Scott Smith knew he was not crazy.

He was quite certain that a product developed by his Hyannis-based company – an oil-absorbent foam called Opflex – could be useful in cleaning up some of the oil that has been oozing into the Gulf of Mexico for more than a month.

But it took Smith, the founder of Cellect Plastics, dozens of e-mails, a spontaneous trip to Louisiana and a whole lot of persistence to convince BP that he and his product are really quite sane.

“The more people threw it back in my face and told me I was crazy, the more it made me want to go try to prove my point,” Smith said.

And Smith has succeeded in that mission: BP confirms that the company will be buying and using Opflex in its cleanup efforts.

Smith said he is not able to reveal the value of the contract except to say that it is “significant.”

Now, he said, Cellect is working furiously to fabricate foam to be tested in the field as soon as Tuesday. Initially, the foam will be produced in a size and shape that can be deployed in booms.

It is important, Smith said, that the system for using the foam be one that works for the fisherman who are likely to be doing the work.
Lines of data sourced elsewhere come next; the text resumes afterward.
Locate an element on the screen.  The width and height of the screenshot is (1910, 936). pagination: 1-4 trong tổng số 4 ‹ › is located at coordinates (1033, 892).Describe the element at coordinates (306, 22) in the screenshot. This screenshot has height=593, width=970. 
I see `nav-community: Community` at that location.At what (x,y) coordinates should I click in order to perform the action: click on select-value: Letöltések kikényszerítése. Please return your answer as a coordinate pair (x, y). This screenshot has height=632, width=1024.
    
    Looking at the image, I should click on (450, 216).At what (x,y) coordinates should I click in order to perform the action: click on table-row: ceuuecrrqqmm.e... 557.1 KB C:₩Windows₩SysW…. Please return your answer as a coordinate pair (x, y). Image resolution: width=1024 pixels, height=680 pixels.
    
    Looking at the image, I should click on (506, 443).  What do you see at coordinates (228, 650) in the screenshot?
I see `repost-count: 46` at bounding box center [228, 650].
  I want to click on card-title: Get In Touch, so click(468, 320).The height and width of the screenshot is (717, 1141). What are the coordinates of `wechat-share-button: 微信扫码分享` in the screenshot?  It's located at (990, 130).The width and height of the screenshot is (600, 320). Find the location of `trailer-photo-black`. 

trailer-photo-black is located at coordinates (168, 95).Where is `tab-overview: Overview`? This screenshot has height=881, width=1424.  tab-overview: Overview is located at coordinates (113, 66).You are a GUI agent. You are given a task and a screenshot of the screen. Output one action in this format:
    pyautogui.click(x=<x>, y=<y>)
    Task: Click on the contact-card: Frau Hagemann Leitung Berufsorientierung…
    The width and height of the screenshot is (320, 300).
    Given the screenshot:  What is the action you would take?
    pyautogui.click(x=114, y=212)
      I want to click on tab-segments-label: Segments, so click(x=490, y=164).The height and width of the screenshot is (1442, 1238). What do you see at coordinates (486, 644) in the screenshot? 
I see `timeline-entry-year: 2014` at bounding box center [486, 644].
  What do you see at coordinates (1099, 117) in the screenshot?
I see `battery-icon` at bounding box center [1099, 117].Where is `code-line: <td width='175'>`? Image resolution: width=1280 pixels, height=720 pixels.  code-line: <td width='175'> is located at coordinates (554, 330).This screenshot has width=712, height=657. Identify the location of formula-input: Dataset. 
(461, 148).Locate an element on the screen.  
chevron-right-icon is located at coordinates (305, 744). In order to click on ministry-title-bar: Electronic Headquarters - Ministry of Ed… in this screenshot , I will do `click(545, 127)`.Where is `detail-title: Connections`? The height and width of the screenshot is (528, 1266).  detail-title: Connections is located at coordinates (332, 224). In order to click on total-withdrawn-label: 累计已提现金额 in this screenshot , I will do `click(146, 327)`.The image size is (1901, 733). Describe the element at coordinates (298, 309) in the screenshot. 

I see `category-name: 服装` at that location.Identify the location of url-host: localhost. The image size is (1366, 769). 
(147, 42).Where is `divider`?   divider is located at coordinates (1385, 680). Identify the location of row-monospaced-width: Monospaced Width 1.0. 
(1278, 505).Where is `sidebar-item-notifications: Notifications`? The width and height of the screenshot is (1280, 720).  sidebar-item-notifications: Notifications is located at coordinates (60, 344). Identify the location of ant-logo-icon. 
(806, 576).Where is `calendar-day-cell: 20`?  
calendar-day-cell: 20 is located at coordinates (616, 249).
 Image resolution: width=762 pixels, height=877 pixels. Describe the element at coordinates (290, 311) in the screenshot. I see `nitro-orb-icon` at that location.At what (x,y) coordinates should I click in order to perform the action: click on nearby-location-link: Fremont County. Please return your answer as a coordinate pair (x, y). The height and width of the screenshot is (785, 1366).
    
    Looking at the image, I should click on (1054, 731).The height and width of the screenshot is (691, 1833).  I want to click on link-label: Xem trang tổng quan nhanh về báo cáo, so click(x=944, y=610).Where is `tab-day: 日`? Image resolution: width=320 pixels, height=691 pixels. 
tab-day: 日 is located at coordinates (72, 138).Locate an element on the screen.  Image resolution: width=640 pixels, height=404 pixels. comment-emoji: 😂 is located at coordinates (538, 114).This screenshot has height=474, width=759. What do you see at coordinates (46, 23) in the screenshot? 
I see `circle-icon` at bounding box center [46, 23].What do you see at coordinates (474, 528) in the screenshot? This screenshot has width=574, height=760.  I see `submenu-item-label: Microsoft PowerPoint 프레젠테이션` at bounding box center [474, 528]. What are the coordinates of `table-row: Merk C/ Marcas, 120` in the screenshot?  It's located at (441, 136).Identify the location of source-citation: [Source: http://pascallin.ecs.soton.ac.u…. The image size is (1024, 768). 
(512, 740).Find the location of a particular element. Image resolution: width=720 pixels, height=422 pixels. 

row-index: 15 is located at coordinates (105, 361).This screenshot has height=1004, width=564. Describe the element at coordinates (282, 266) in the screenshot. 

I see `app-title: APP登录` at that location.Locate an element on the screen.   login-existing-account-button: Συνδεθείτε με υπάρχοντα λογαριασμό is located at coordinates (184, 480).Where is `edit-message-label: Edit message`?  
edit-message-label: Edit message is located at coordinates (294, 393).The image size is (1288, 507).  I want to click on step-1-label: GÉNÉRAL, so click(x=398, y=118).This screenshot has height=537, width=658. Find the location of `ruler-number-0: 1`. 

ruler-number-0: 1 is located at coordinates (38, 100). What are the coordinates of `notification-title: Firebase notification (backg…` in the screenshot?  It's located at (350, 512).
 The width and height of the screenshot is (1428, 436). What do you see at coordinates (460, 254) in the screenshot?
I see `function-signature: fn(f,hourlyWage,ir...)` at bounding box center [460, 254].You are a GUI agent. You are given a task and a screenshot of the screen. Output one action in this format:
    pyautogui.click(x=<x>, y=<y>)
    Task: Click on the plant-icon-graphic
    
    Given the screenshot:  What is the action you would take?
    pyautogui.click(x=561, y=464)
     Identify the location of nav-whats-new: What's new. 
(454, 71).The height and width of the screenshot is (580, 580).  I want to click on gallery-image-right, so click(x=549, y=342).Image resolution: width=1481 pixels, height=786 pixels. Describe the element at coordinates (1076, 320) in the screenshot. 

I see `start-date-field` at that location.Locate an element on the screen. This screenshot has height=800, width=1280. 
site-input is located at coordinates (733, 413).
For example, because the foam can absorb so much oil, Smith wants to make sure that individual sections of Opflex don’t get too heavy to be easily wrung out and redeployed.

To that end, he said, engineers will be out on the boats as the Opflex booms are laid out, so they can make design changes on the fly.

There are also plans to try submerging the foam to see whether it will effectively absorb underwater plumes of oil, Smith said.